Разов семь, по субботам больше, я ее со щенком катал. Щенок-то — домовладелов сын, с Кирочной улицы. Папаша булавками торговал, а домище экое закатил, — туча-тучей. Концы с концов, быстрехонько она его выветрила. Один я по пятьдесят за конец брал…
Прельстился тут Дуней дровяник один, Веденеев, — сурьезный дьявол. Небольшого росту, в золотых пенснях. Баржи дровяные гонял, хорошей езды требовал. Зато и деньги платил. Дуне — одна ночка, а ему — почитай четыре баржи дров. Тут и я сбоку-припека пользовался…
А уж тут стала меня Дуня за сердце забирать. Тоскую, днем спать не могу, тычусь по квартире, совсем ошалел. Кудеяра раз отстегал шлеей, за что — и сам не помню. Все горевал я, зачем нечестная. А каб честная была, так и, сам знаю, не влекло бы меня к ней. Кудеяра я как брата родного любил. Хоть прощенья на конюшню к нему просить — впору итти было.

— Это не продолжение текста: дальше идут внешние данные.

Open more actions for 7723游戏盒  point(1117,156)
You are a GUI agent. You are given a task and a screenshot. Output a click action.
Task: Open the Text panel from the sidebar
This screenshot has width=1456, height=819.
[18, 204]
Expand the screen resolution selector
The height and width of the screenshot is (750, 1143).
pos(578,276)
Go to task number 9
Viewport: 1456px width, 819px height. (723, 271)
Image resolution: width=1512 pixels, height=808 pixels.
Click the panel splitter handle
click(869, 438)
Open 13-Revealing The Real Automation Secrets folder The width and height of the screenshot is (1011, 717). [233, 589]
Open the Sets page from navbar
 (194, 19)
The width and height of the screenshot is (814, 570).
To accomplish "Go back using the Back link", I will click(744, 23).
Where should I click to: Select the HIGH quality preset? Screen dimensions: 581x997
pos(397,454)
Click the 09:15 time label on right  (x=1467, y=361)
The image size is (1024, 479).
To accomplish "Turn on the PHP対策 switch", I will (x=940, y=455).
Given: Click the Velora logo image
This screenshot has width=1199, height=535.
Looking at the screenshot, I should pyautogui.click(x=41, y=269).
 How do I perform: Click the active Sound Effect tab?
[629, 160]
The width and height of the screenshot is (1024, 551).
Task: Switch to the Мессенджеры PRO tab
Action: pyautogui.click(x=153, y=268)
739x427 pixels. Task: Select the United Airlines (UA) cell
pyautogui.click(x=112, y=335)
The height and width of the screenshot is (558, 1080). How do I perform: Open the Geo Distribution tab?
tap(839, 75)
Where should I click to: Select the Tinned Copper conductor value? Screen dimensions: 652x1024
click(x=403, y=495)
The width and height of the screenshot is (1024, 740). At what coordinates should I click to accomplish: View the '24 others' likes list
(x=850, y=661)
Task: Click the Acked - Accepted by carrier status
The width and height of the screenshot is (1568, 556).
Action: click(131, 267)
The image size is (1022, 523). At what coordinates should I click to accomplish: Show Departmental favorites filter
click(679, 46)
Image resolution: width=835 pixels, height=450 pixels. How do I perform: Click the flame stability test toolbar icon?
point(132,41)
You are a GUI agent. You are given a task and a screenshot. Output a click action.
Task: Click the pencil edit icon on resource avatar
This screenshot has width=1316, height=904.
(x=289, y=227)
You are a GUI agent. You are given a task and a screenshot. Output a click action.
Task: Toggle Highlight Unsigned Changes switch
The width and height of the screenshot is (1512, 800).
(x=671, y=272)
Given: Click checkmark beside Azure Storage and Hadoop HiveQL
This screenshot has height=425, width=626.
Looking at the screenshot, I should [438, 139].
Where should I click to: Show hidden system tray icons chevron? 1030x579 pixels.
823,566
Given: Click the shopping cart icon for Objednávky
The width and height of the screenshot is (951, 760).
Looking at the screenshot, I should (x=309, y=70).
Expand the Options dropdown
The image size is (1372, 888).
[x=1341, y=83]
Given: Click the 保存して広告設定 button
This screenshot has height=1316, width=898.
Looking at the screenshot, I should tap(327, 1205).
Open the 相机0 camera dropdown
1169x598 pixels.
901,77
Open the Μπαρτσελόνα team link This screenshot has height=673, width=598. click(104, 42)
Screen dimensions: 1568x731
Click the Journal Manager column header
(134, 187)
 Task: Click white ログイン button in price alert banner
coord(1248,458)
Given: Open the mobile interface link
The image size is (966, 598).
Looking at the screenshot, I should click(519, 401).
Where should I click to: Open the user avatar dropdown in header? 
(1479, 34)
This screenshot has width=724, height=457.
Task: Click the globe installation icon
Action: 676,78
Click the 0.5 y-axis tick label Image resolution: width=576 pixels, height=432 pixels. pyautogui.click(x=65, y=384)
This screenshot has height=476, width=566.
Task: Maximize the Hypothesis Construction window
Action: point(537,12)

Ой, за год-то сколько я их перекатал! И в санях, и в коляске. За дровяником верзила пришел. Кокусом заведывал, на фабрики кокус поставлял. Очень причудливый господин, одних волос на нем фунта два. После него офицеришко приспел, платил бедно, но красненькой. Ради души только и возил его, авось на том свете зачтется! Дуне, знаю, совестно было глядеть на меня. Выйдет, бывало, с ним и отвернется, будто голубей рассматривает. Только на три раза и хватило офицеришки…
Тут война началась. Стала Дуня милосердной сестрицей одеваться, больше шла. А мне она уж совсем как родная стала. Должно любил, — во внутрь головы не просунешь, у сердца не спросишь! Стою у ворот ночью, весь дрожу, бывало, и все насквозь вижу. Как она за штырмочкой у себя раздевается, а он ждет и папироску курит. Один только Кудеяр мои муки знал, да и тот жеребец — неразговорчивый!..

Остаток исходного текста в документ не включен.